Willa’s throat clamped shut. He wasn’t just guilty or ashamed, she realized suddenly. Eli Walker was lonely. He’d been a cocksure, incredibly fit young man pursuing a dangerous profession in the company of other young men exactly like himself, and collectively they’d made a bad decision with terrible consequences. But Eli had gotten lucky. He’d survived, and his shame and guilt over that were immense. But underneath them both was a staggering loneliness. He’d lost his brothers.
“I was the captain, Willa. I was their leader and I failed them. If anybody had to die on that mountain, it should’ve been me.” He closed his eyes. “It should’ve been me.”
For a long time, Willa said nothing. She simply leaned into his shoulder and stayed with him. She knew what regret was. She knew how bitter bad decisions tasted, even if no good decisions had existed when you made the bad ones. Even if you weren’t making those decisions by yourself. She knew exactly the hell Eli was living in. And she knew that you didn’t find your way out of that kind of hell. You just learned to bear it.

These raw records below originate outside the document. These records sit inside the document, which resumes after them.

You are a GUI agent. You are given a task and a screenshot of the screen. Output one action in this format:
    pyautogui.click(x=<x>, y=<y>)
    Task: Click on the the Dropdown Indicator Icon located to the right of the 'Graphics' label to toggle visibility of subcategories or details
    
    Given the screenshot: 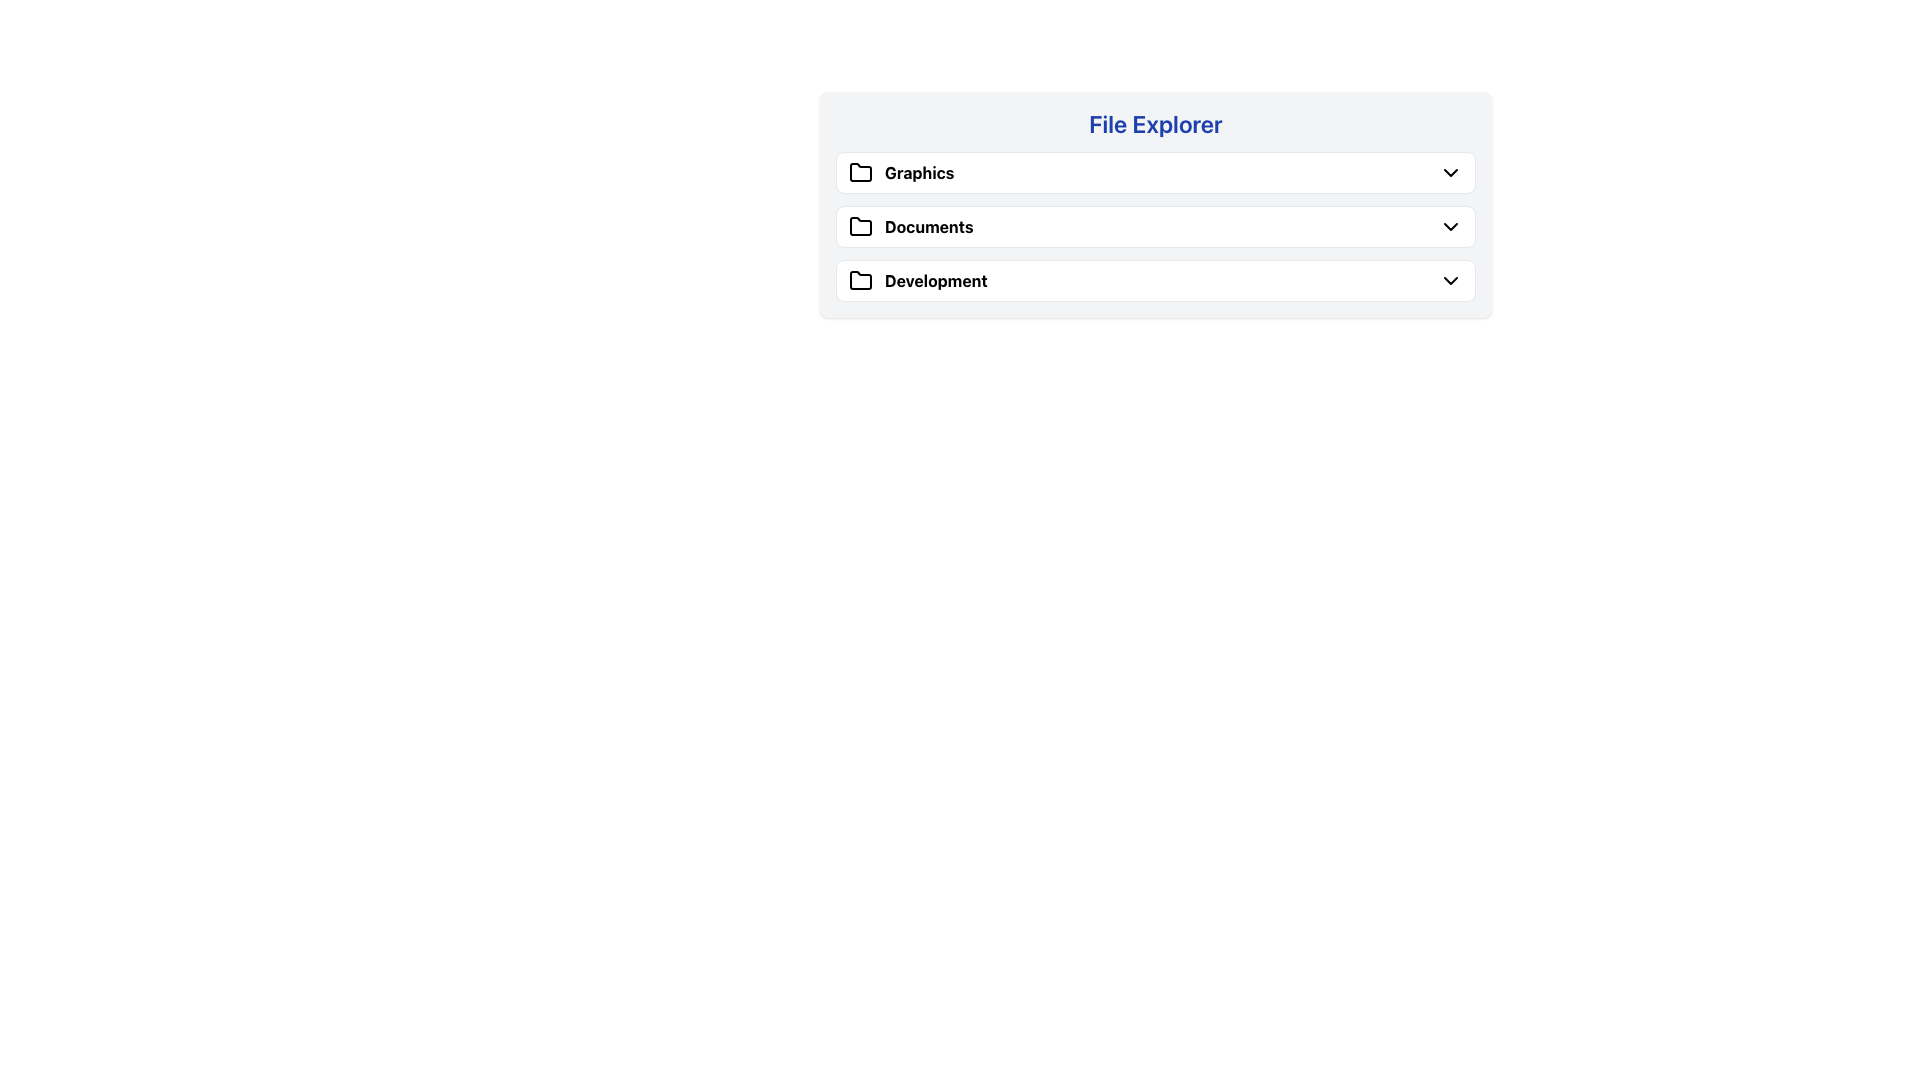 What is the action you would take?
    pyautogui.click(x=1450, y=172)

She lifted a hand and placed it in the center of his back. It was tight under her hand, the muscles rigid with shame and pain. She moved her hand in slow circles, smoothed it over all that guilt and sorrow. Over the aching loneliness. “You didn’t make that decision by yourself, Eli, but even if you did, there’s no changing what’s done. Those men — your brothers — are gone, and you can’t buy back their lives with yours. No matter how much pain you bear, no matter how much you suffer, you can’t undo what’s done. And wishing yourself dead won’t change that.”
“How am I supposed to live with that?” His voice was tight, choked. He trembled under her hand, the storm gathering, flashing and howling. “If I can’t die, how do I live?”